幸せが試されるまでの記憶を、僕らは幸福って呼ぶ。

 大学の図書室で読んで1人で頭を抱えた。「普通に思いつける普通の言葉」で普通のことを、如何に美しく描写するのか、如何に“エモい”と感じさせるか。読みながら何度もスマホのメモを開いて、逐一書き残していった。
 これもシリーズものなのでいつか改めて再読しながら読破したい。そう思ってから早くも既に2年強。頑張れわたし、あと2冊。
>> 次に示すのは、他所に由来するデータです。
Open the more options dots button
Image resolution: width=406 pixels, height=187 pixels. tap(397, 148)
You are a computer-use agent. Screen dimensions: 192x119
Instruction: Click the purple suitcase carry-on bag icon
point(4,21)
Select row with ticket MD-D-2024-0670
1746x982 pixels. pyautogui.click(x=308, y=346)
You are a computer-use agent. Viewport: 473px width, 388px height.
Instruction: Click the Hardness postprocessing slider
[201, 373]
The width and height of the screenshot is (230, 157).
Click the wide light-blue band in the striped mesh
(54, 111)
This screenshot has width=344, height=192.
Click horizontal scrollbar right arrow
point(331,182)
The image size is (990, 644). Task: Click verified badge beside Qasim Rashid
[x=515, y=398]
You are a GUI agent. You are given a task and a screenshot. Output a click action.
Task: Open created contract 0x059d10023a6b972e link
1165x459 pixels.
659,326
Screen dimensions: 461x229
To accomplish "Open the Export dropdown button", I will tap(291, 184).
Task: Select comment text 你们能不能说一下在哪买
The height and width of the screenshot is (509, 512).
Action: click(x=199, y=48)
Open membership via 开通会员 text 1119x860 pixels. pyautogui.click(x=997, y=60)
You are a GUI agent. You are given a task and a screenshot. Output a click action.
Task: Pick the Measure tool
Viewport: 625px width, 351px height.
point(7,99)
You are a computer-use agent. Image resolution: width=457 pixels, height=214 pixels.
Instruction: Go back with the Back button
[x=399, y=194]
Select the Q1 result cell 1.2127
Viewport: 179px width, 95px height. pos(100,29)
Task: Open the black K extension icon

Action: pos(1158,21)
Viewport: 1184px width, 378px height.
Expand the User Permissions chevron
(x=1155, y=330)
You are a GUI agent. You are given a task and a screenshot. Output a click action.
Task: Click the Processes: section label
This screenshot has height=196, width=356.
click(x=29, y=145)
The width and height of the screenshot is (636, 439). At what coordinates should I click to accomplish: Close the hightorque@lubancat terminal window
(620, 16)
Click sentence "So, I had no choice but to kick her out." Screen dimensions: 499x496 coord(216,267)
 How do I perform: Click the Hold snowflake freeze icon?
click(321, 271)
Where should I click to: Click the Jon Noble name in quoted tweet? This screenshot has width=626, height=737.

 あと作家ではないが、文月悠光という詩人も好きだ。Instagramでたまたま拾った詩「冬の連弾」。果てなく広がる雪の景色をピアノの白鍵に例えて綴った冬のうた。

これは冬の連弾ね。
見渡すばかりの白い鍵盤と
あまりにちいさなふたりの足跡。

 雪の中の逍遥をピアノの連弾に重ねるセンスに惚れてしまった。詩集を買ったり、とかはまだ上に倣ってできていないけど、以降ちょくちょく更新がないか覗いている。


 わたしが好きなのはどちらかというと純文学に近しいほうのものなんだろうか。大衆小説はストーリーによる娯楽性を重視しているが、純文学は文学性や芸術性に重きを置く。
「読者の娯楽的興味に媚びず」といった点では、わたし自身の書く文章にも似たようなものを感じられた。小説なんかを書いたとしても話の展開ウンヌンよりも、そこに付随する情景描写と心情描写に異常な時間を費やすし。

 そう考えると「雰囲気で選ぶ」「不意の1文に惹かれる」というインプット法は、わりとわたしに適したものなのかもしれない。
 電子版でも買って読みたいところだけれど、とりあえず今日は終わってしまった春休みたちを弔おう。間もなく授業が始まります。